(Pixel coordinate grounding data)

....

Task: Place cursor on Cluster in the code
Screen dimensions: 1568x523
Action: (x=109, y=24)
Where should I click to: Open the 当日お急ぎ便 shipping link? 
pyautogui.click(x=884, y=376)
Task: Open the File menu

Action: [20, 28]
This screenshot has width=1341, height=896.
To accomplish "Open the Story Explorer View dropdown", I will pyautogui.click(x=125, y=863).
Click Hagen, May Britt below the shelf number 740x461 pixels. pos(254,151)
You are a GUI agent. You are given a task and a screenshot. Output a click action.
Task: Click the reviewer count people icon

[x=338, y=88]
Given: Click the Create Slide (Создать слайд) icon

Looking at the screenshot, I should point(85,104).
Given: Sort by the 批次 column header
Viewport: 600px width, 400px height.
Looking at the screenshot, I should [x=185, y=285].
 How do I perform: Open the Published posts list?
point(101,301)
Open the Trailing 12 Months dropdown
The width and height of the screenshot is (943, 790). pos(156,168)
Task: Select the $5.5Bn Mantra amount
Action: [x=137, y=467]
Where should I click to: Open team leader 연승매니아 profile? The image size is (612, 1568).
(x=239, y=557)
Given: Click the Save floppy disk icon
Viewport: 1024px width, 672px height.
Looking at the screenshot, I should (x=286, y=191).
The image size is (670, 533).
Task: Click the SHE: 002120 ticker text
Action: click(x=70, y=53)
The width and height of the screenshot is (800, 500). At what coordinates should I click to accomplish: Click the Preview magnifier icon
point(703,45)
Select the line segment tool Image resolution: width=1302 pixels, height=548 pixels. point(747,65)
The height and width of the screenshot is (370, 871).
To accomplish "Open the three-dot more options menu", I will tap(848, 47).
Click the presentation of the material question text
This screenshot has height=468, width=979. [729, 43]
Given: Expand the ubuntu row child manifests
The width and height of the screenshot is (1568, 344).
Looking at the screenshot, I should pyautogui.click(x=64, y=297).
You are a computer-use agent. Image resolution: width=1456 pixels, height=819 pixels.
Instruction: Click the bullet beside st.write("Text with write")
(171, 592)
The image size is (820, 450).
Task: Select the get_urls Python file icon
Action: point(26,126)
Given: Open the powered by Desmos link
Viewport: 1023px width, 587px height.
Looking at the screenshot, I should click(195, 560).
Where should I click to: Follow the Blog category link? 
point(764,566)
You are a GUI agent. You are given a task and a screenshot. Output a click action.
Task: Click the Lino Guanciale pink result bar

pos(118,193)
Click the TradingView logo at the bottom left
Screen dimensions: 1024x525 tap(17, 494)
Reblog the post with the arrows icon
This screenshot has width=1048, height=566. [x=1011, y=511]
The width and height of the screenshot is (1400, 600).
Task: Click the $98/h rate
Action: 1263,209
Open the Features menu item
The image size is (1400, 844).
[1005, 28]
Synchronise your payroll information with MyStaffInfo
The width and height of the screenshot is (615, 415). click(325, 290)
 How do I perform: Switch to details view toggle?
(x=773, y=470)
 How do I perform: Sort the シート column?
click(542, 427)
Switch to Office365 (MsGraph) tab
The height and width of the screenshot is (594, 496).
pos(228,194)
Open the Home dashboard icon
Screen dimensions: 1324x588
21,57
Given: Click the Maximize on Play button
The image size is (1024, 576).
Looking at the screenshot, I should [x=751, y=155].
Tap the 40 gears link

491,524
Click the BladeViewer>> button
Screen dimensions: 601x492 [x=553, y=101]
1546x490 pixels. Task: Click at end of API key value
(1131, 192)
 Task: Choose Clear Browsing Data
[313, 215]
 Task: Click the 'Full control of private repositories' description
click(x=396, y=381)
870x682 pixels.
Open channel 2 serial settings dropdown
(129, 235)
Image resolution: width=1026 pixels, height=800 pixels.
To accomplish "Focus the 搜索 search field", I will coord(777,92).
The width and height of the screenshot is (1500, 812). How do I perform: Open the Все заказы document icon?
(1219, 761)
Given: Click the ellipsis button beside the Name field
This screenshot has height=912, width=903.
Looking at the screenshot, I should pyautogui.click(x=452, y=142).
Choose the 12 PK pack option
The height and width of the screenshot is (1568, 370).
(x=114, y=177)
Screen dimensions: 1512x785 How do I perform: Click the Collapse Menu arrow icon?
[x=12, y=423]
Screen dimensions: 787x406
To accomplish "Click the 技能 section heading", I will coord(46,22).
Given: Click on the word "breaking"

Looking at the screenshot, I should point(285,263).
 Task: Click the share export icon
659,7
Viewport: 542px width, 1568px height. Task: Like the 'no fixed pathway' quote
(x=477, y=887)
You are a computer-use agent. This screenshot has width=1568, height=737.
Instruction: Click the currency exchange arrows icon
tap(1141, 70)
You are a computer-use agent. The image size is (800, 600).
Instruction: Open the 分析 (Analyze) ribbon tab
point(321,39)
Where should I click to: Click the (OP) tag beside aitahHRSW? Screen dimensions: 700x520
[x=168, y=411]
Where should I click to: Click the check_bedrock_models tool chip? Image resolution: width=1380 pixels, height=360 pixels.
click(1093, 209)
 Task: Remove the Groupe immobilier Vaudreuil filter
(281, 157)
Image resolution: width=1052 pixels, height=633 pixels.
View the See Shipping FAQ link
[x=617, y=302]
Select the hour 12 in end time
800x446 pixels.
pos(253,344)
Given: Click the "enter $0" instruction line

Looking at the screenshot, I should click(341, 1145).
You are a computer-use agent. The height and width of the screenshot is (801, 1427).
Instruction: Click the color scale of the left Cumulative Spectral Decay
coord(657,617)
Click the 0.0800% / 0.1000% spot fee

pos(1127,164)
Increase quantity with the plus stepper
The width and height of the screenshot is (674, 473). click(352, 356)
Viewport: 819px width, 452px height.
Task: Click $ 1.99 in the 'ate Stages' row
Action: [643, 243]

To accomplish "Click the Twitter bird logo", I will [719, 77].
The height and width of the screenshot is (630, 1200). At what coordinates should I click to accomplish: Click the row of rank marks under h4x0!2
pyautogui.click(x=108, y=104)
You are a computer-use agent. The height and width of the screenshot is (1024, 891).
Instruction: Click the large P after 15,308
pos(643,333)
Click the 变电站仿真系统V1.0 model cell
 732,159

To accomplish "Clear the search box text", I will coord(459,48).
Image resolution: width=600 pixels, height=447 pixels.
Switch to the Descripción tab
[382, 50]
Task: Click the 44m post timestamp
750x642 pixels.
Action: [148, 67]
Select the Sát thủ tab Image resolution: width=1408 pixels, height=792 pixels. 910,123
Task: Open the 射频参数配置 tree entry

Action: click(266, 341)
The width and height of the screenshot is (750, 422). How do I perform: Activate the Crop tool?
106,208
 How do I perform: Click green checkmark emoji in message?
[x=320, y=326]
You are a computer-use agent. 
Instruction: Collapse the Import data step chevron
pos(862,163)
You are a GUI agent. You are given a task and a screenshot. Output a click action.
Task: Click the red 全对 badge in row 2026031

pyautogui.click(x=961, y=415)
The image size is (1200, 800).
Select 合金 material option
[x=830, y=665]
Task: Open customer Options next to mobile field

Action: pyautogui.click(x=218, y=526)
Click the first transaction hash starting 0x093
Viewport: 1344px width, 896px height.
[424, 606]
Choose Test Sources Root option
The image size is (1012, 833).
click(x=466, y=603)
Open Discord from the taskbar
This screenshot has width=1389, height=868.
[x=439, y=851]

....

Problem to work on
From the entries, copy out each line containing the word "search".

Response to this task
To accomplish "Focus the 搜索 search field", I will coord(777,92).
To accomplish "Clear the search box text", I will coord(459,48).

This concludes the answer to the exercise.